Les grands organistes-improvisateurs ont été les musiciens les plus avertis et cela depuis l'apparition même de l'orgue : on sait la place faite à l'improvisation par Hændel dans ses concertos et personne n'a oublié l'Offrande musicale, improvisée pour le roi de Prusse, Frédéric II, par J.-S. Bach. L'improvisation est inséparable de l'orgue, et cela se comprend facilement car cet instrument, serviteur de l'Eglise, doit s'adapter aux exigences des offices. On ne peut toujours prévoir la durée de certains jeux d'orgue : une œuvre écrite peut être trop longue ou trop courte et on n'allonge, on ne coupe pas une belle page sans un réel remords...
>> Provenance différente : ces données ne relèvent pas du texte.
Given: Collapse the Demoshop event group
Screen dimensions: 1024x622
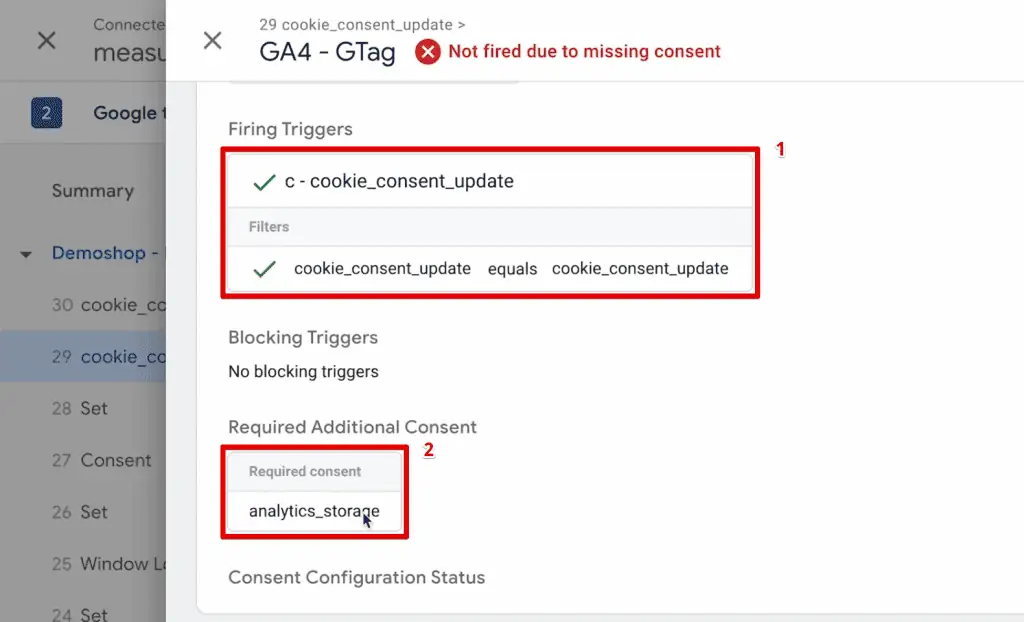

L'improvisation présente ici le grand avantage de s'adapter aux nécessités pratiques. Mais que dire de son adaptation au sens spirituel?

Après la prière du pasteur, la lecture de la Bible ou après la prédication, selon les différents cas, n'est-elle pas là pour traduire en musique la parole qui vient d'être lue, la prière présentée ou la prédication prononcée?

Là nous semble être son rôle. Ajoutons qu'elle est peut-être indispensable pour ménager le recueillement après le chant d'un cantique ou pendant la communion. À cet instant elle doit disparaître en fond sonore.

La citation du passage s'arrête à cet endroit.